John in CR said:
An electric bike, even a high powered one like mine, uses so much less energy that it doesn't matter,
I just don't think you are right about that, hp-for-hp. What you have in effect is a hybrid, with the fossil-fueled engine at the the power plant. The best coal-fired steam turbine plant is about 50% efficient. You lose efficiency bringing the brown coal (not a very energy-dense fuel) to the plant, and then lose some more in the electrical generator and even more (about 10%) in the lines getting it from the plant to your house's plug. Then you lose more converting the voltage in your charger, and more again turning the charger's energy into battery charge. Then under optimum conditions you get 3/4 of the battery's charge out of the controller and motor if you have good ones.
Let's disregard the wasted energy moving coal to the power plant, since gas vehicles need their fuel transported too. And let's disregard transmission and tire losses, because those apply whether you're using ICE, electric, or muscle. And then let's take our best case numbers for the electric system-- let's assume you have a really good motor and controller that combine to deliver 75% efficiency, and that your charger and battery are both 90% efficient in the real world. And let's assume that your local utility is using a state-of-the-art steam turbine for power generation, and a state-of-the-art electrical generator and generator system that delivers 90% efficiency,
50% from the power plant's turbine X 90% from the power plant's generator X 90% from the power lines X 90% at the charger X 90% at the lithium ion battery X 75% from the bike's controller and motor = 24.6% total efficiency, or about the same as what you get from a good gasoline engine under favorable operating conditions. Only your bike is running on coal.
The way an electric vehicle becomes more efficient than its ICE equivalent is by using less power, as in less actual horsepower to the ground. And that means going slower than the ICE vehicle, because as I just demonstrated, horsepower for horsepower the electric does not improve on the efficiency of a good modern gasoline engine. Just like human power, the efficiency and small resource footprint of an electric vehicle is predicated on its low power and speed. Make an EV like a Tesla or the two-wheeled equivalent, and your pollution and resource depletion are going to be directly comparable to their ICE counterparts per kWh. Higher, if you figure in the energy sunk in manufacturing the batteries, which I know you don't like to do.

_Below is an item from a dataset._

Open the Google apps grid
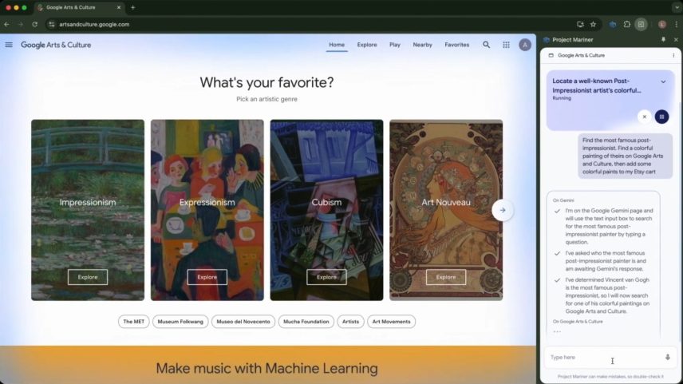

The beauty of an EV is that one with 1/2hp or 2hp works every bit as well as one that makes 100hp. Probably better, in fact. ICE engines give up thermodynamic efficiency as you scale them down, which is a technical disincentive to making really small ones. So the real efficiency promise of EVs is in making them smaller and slower than ICE vehicles, in a regime where ICE vehicles can't offer comparable performance per kWh and in which household-level power generation makes sense. Start making 20kW e-bikes and those advantages disappear.
Compared to a 20 kW e-bike, a 20kW gas bike is just about as efficient per calorie of fossil fuel, costs less to make and buy, and lasts much longer than the most expensive and energy-intensive part of the e-bike (the battery). A 1kW e-bike bests a 1kW gas bike in most ways, though. And in a real city, a 1kW e-bike gets you there in almost the same elapsed time as a 20kW bike, but with a small fraction of the power consumed.